Think BR: Project Canvas rebrands as YouView - but is it a grand design?

In the increasingly hectic connected-TV marketplace - from YouTube and SeeSaw to Freeview and iPlayer - new brand identity YouView must achieve success based on proposition and service, writes Jim Prior, chief executive, The Partners.

I was watching Grand Designs on TV last night. The programme starts by showing us a nondescript bungalow. Then we are treated to architectural drawings and fly-throughs that declare the owner’s intention to turn it into something impressive, yet leave plenty of room for doubt as to whether he will succeed.

Then we watch the thing get built in gradual stages, through which, for every doubt that gets answered, another one appears. Only in the final shots, when the house is fully built and operational, can we be clear that a modernist masterpiece has been achieved.

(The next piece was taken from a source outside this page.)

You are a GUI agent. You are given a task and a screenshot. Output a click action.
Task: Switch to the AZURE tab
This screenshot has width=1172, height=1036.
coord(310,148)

Judging the new identity for YouView is a bit like judging a Grand Designs' project, twenty minutes into the show. What we have here is just the skeletal framework of a brand – a logo and a holding website with some basic facts and FAQs. And that’s not really enough for us to be able to judge it upon.

Right now it’s a half-built house, the part-construction of an ambitious plan, with equal potential to become a masterpiece, or a rambling ruin, as its journey to completion unfolds.

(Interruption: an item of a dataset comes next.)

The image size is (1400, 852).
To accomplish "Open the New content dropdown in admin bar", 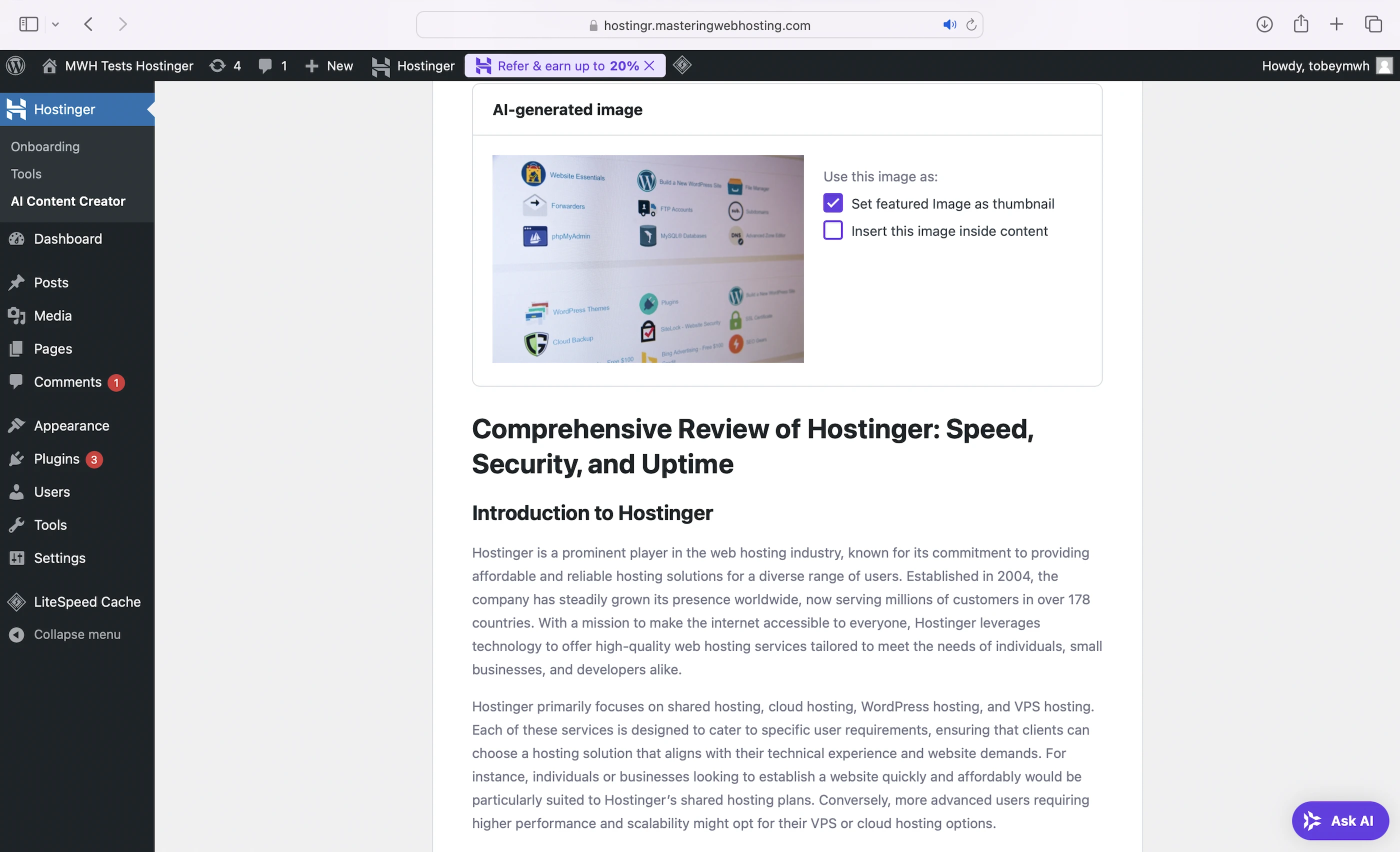I will [330, 66].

But, still, what do I think of what’s there so far? Let’s start with the name. YouView. A bit like YouTube. Which, if I was YouTube would be a bit too much like YouTube, and I’m surprised its trademark lawyers haven’t shared that view. But, as a viewer, in a category that offers a lexicon containing nothing more edgy than FreeView, iPlayer, SeeSaw etc. it’s par for the course and just about okay.

The logo is an ambiguous thing. It reminds me of Star Wars and Sky, yet seems to be lacking in any foundational idea. It’s just a script with a rather confusing mix of curves and sharp points that cause it to slip in and out of legibility as the eye travels across the word. The dot on the 'i' is trying to graphically tie itself to the closing 'w' but fails, and ends up as an annoying oddity.

But here’s where the half-built thing comes in – because clearly this is a brand identity that, when the service launches, will mostly be seen in animated form and this may yet prove its salvation.

Perhaps there is an idea waiting to express itself in that format, something that might resolve the criticisms I make here. As half-built houses go, I’ve seen better, but like the first 50 minutes of Grand Designs, it’s still too early to judge the final thing.

Any commentary on the brand identity also needs to acknowledge the limitations of the role that branding will play. The success or failure of YouView will depend on how the service works, the character of the user interface, and the extent to which its essential proposition delivers against the zeitgeist of consumer need.

The brand identity and communications will enhance a strong brand if it delivers in these respects but they won’t be enough to turn it around if it does not.